Er starrte mich aufs neue fragend an, dann die Kessel, dann die dreiundfünfzig Kisten.

»Was will ich machen?« fragte er endlich, sehr nachdenklich werdend.

»Ich will Ihnen das andeuten!« antwortete ich und drückte ihm zwei Fünfdollarscheine in die Hand. »Dort in der Ecke ist ein Biersalon. Von dort aus können Sie die Fortschritte, die wir machen, genau kontrollieren. Wenn Ihnen die Sache nicht flott genug zu gehen scheint, so wenden Sie sich nur gütigst an mich. Wir wollen schon Ordnung halten, Sie und ich.«

Er lachte befriedigt. »Vorwärts, Jungen!« rief er seinen Hilfstruppen zu. »Dieser Herr ist ein Gentleman. Guten Morgen, Sir!«

Die vier Männer des Gesetzes marschierten in geradester Linie dem angedeuteten Biersalon zu und erschienen erst am folgenden Morgen wieder, um sich weitere Instruktionen zu holen, die mich fünf Dollar täglich kosteten. »Billig!« meinte Lawrence. »Sie machen Fortschritte. Aus Ihnen kann schon noch etwas werden.«

Gegen Abend stand der erste der zwei Kessel auf seinen vier Straßenrädern. Meine Negertruppe hatte sich auf zwölf Mann vermehrt, die mit wachsendem Stolz ihr eigenes Werk betrachtete. Auch die Zeitungsartikel hatten sichtlich schon gewirkt. Wir bekamen Besuche von Herren, denen der »Picayune« aus der hinteren Rocktasche sah und die viertelstundenlang still beobachtend unter meinen Kisten und Kasten herumstöberten. Keiner versäumte, die Breite der mächtigen Fahrräder mit den ausgespreizten Fingern beider Hände abzugreifen.

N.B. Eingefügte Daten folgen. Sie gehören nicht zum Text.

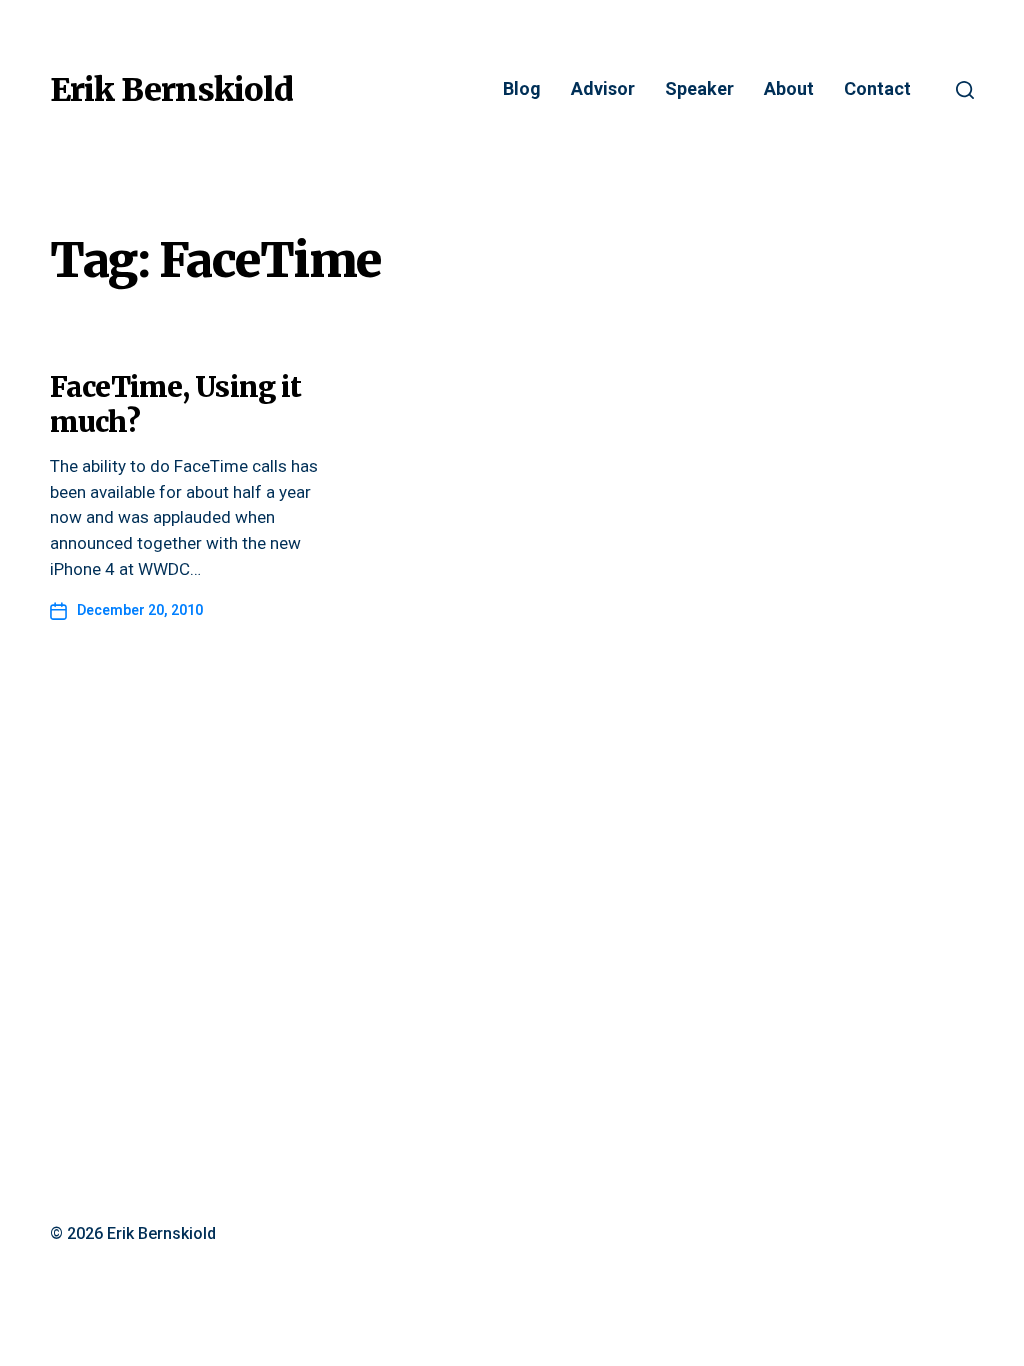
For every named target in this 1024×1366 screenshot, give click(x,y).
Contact (877, 89)
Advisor (603, 89)
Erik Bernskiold (171, 90)
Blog (522, 89)
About (789, 89)
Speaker (699, 89)
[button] (965, 90)
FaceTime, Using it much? (175, 404)
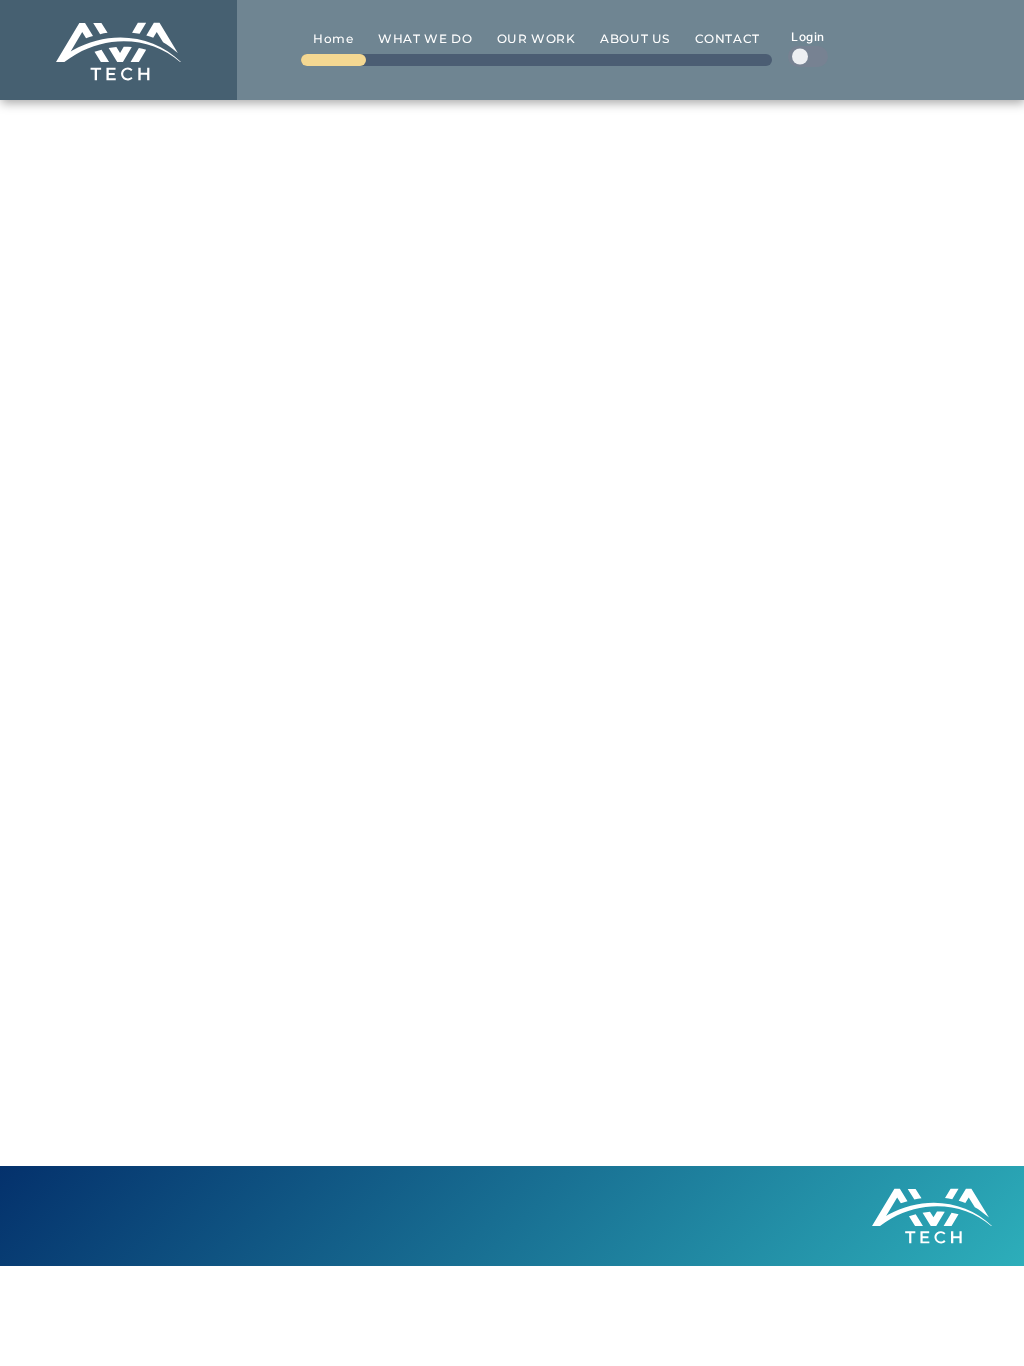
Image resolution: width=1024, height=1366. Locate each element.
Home (333, 38)
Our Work (536, 38)
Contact (727, 38)
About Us (635, 38)
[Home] (118, 50)
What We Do (425, 38)
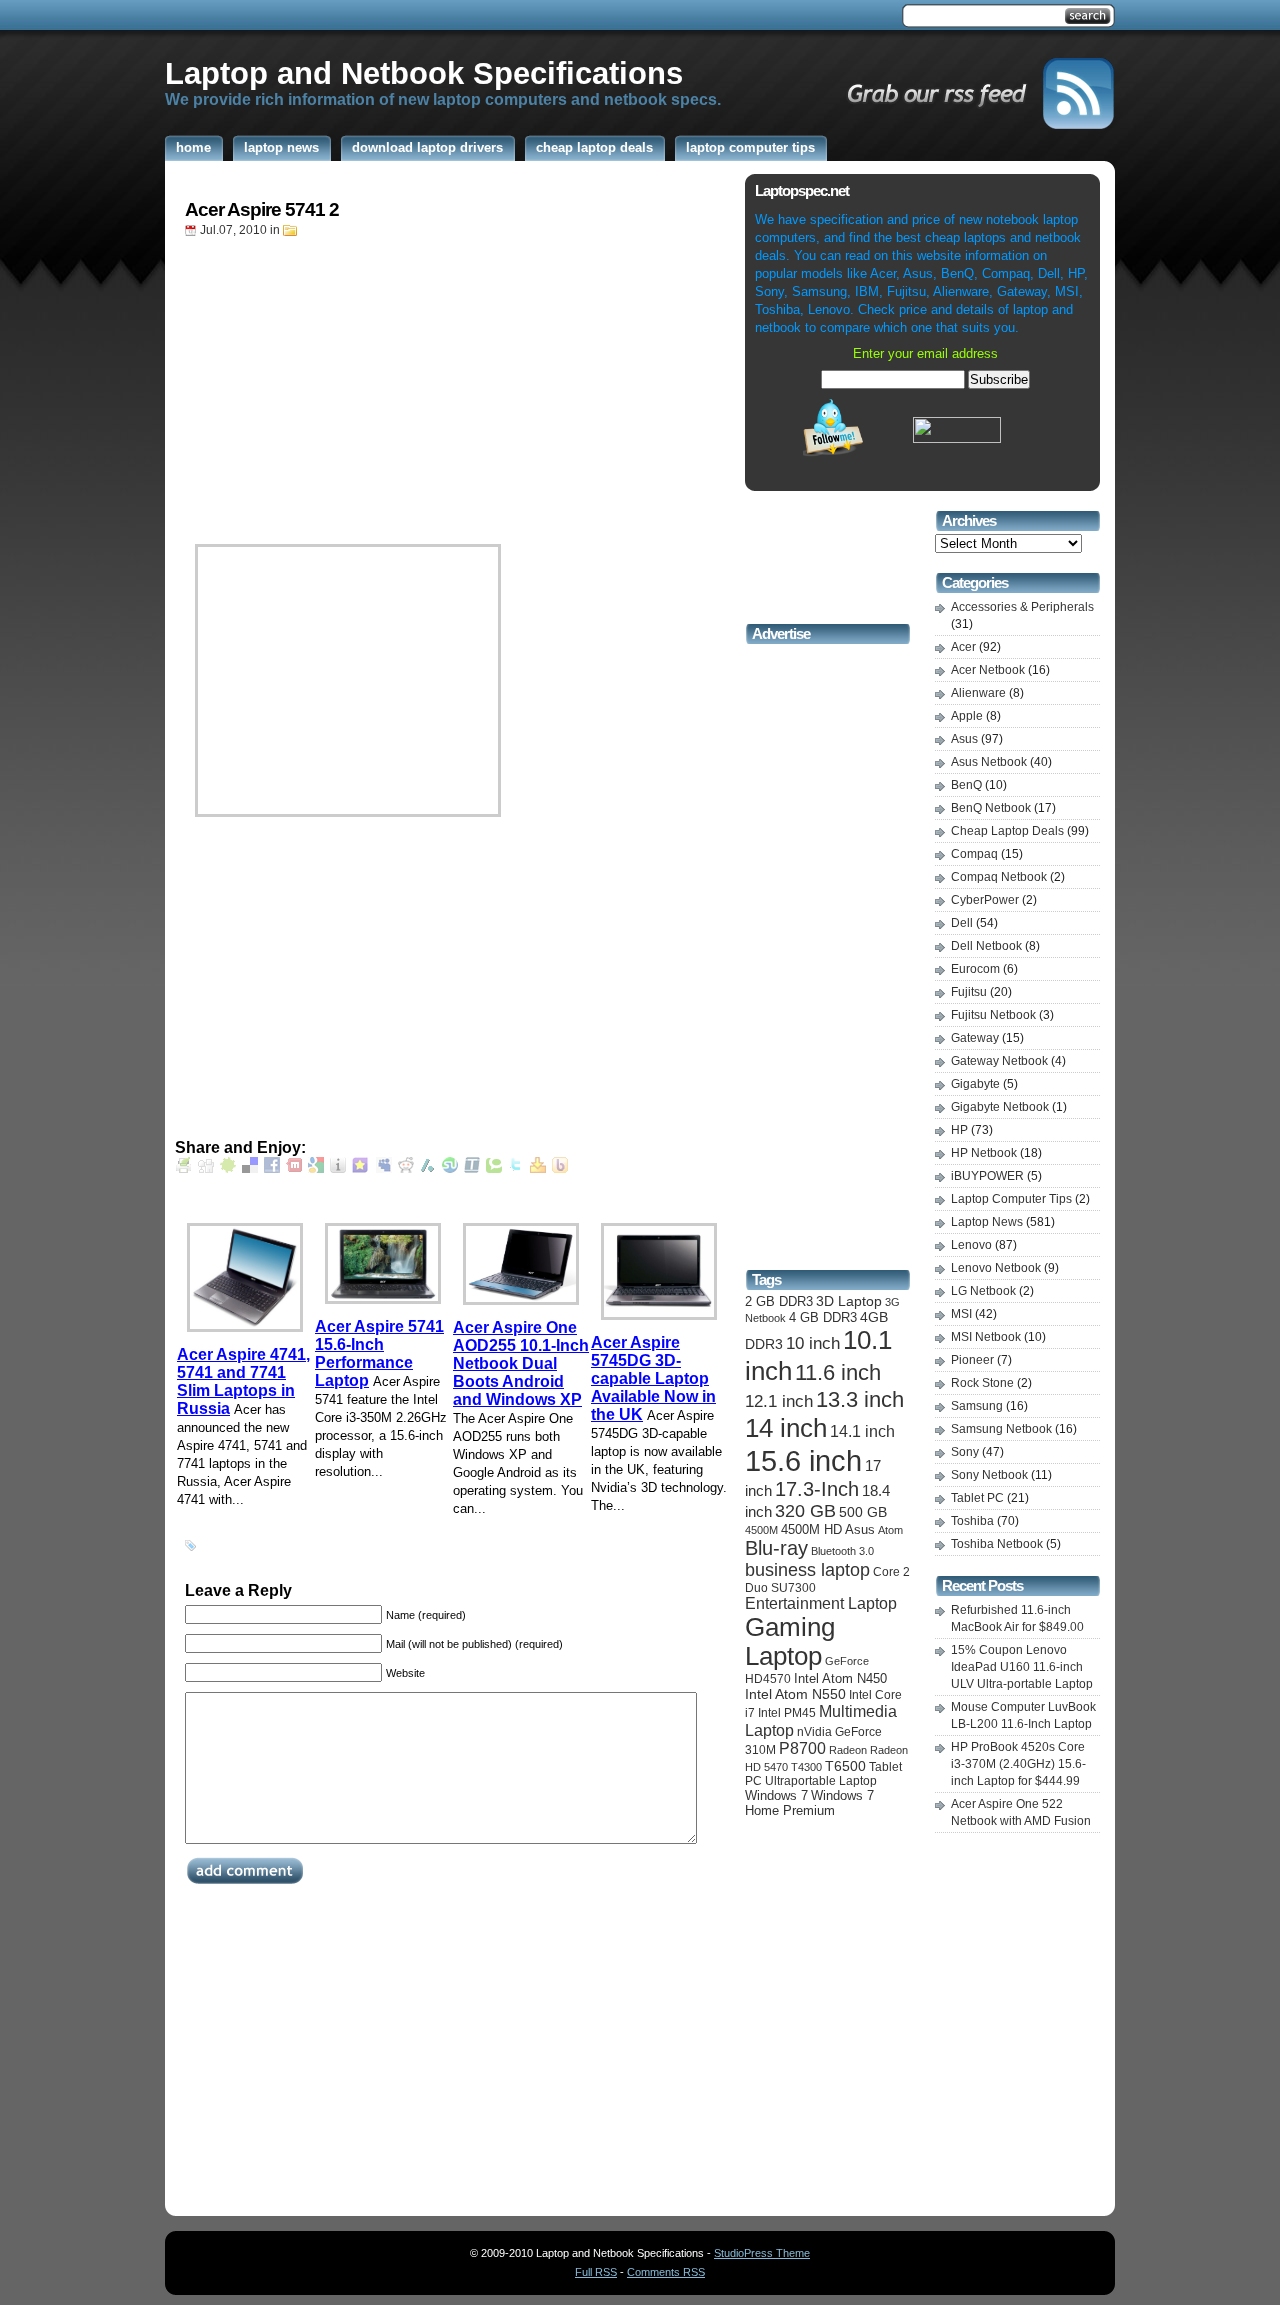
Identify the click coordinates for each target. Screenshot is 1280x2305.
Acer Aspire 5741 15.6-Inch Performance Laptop (379, 1353)
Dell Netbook (986, 946)
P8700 (802, 1748)
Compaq (974, 854)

Die meisten zogen hierauf verstohlen einen Maßstab aus der Tasche, steckten ihn aber rasch wieder ein, wenn sie bemerkten, daß sie beobachtet wurden. Dann kamen sie gewöhnlich etwas verlegen an mich heran.

»Dies soll wohl der neue englische Dampfpflug sein?« begann die Unterhaltung.

»Jawohl!« antwortete ich zuvorkommend. »In einigen Tagen werden Sie deutlicher sehen, wie das alles zusammenhängt. Vorläufig sind es nur zerbrochene Kisten.«

»Ich denke, ich könnte wesentliche Verbesserungen in Vorschlag bringen,« war fast regelmäßig die nächste Bemerkung, und dann, wenn ich hierauf nicht einging, studierte der Mann mit dem Ausdruck wohlwollenden Mitleids in seinem intelligenten Gesicht weiter.

Einer derselben hatte in dieser Weise mehrere Stunden des Nachmittags zugebracht, ehe er sich an mich wandte, ein Mann von mittleren Jahren, in schwarzem Anzug, mit einem scharfen Yankeegesicht, das seinen nördlichen Ursprung nicht verleugnete. Erst am Schluß der Arbeit, als ich die Neger unsre Winden, Hebel und Brechstangen für die Nacht zusammenstellen ließ, kam auch, dieser Herr mit seinem: »Dies ist wohl der neue englische Dampfpflug?« an mich heran.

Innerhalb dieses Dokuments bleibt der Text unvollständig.